In the Yellow Palette

yellow%20paintbrushes
 
Back in Minnesota, we had Indian paintbrushes—large showy paintbrushes with bright scarlet heads. We don’t have those fancy-schmancy paintbrushes here. Ours are mostly yellow; a few are orange. Some people call the orangey ones Indian paintbrushes, and they may be right about that name, but those are not the same paintbrushes Minnesotans call Indian paintbrushes.

This is not to say that the less showy paintbrushes of the Yukon aren’t perfectly nice. You can see how attractive they are in the photo from oldest son above. But they don’t say, “Hey look at me! Aren’t I spectacular?” the way those big red Minnesota paintbrushes do. 

I don’t know what is the correct common name for this variety of Yukon paintbrush. In defense of my uncertainty, I’ll tell you that there are over 200 species of paintbrushes and the majority of them grow in western North America. That’s a whole lot of species to keep straight, and if you’ve done any perusing of paintbrush photos, you know there might not be many visible differences among the various types of paintbrushes. And just to make things even more complicated, paintbrushes of the same species like to mix it up with their features in order to keep even an expert wildflower indentifier—like Judy K, for instance—on her toes. One plant of a particular paintbrush species will have a hairy stem, for example, while it’s supposedly identical twin living right next door will have a smooth, freshly shaven stem. Can you blame me for being confused?

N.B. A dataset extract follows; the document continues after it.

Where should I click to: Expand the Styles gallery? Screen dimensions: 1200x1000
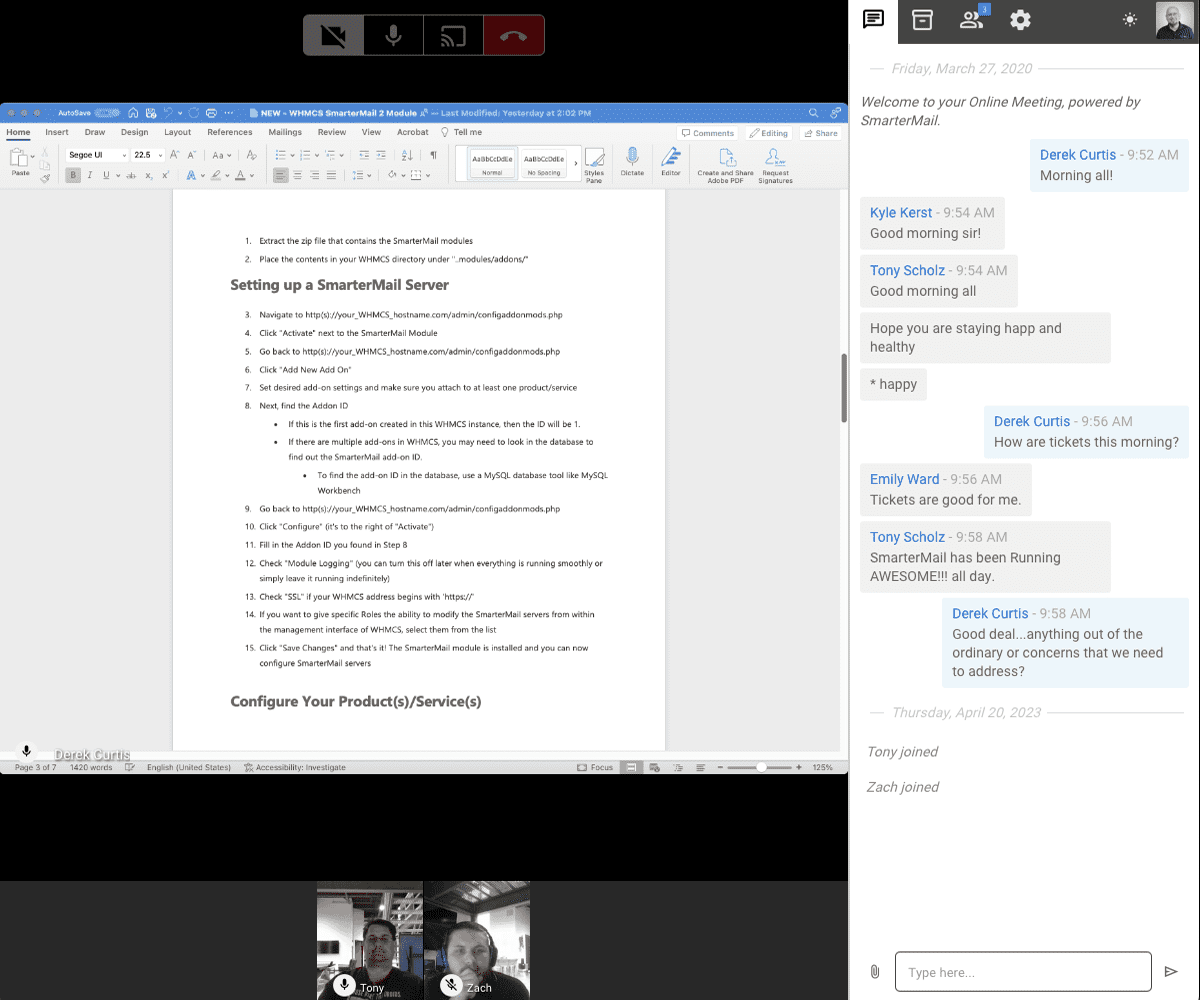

Paintbrushes are members of the figwort family, and the colored tips that we admire aren’t really flowers at all, but  coloured leafish bits. (The term leafish bits is, of course, technical jargon.) Paintbrushes, then, are not flowers, but flower wannabes making a rather good show of it.  I shall give them an A for effort.

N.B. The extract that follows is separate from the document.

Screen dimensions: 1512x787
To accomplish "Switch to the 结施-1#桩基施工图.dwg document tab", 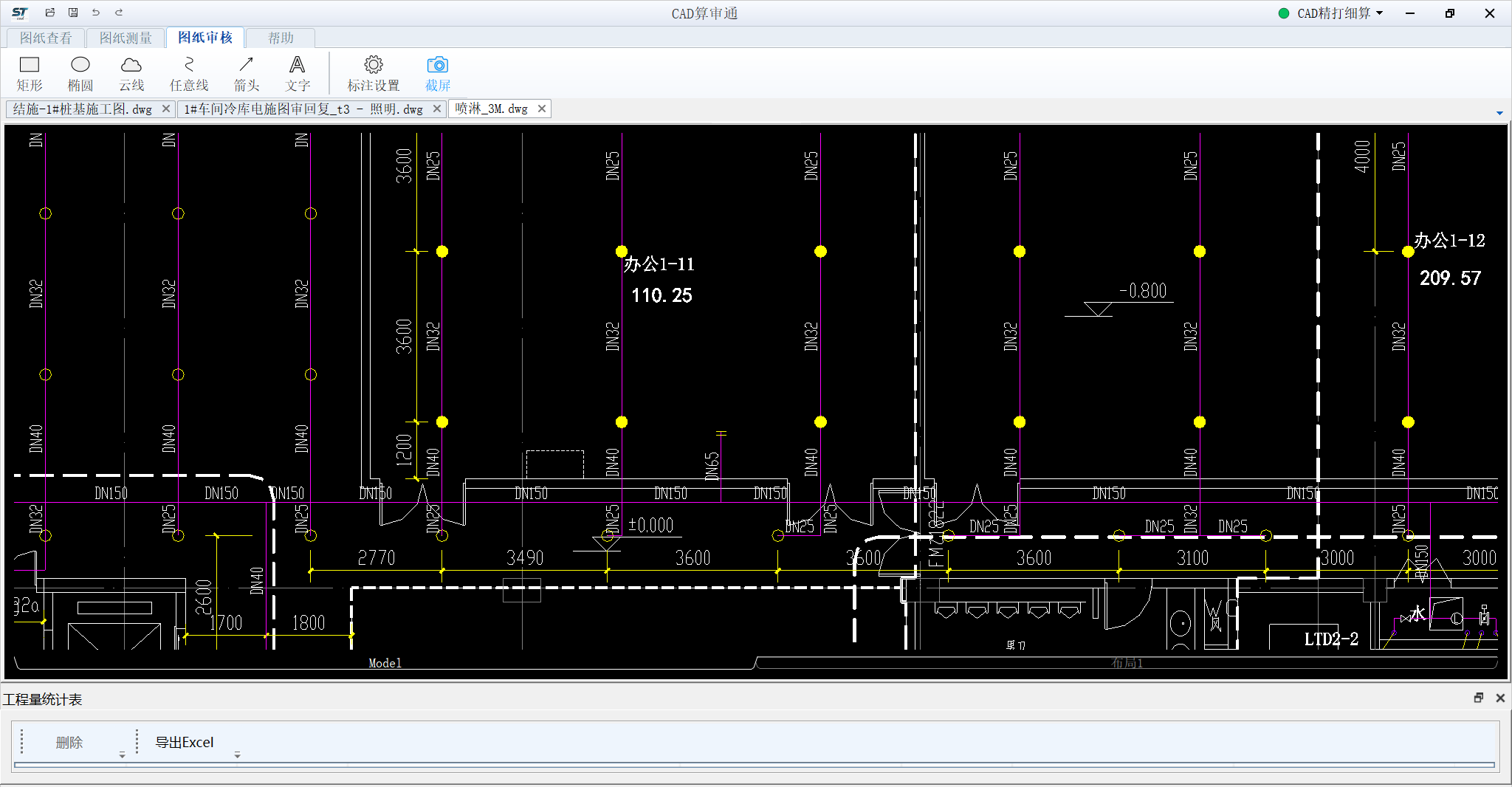I will (x=82, y=109).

What you won’t see on their report card is a comment from the teacher saying  they play well with others. It’s not that paintbrushes don’t like being with others, but rather, that they like being with others a little too much. They are the clinging vines, or more precisely, the mosquitoes or lice of the plant world. That’s right: they are very pretty parasites. Paintbrushes attach their roots to the roots of nearby plants and suck nourishment from them, and they’ll die if you remove them from the life blood of their next-door neighbor. This means that if you decide you want paintbrushes in your wildflower garden, it’s a mistake to dig up a single plant for transplant. No, you must take the whole neighborhood with it so that the paintbrush has the plants it likes to parasitize living closeby.

I’ve transplanted paintbrushes and I knew enough to bring the surrounding grasses along, too. My paintbrushes did fine for a couple of years, but then died out. What I didn’t know is that it’s only once a whole colony of paintbrushes is established that you can count on natural reseeding to keep the colony going. With the number of plants I had—three or four altogether—I needed to help nature out a little by replanting every year if I wanted to keep paintbrushes in my garden. But all in all, given the complicated relationships paintbrushes thrive in, its probably best to leave them where they are and enjoy them there.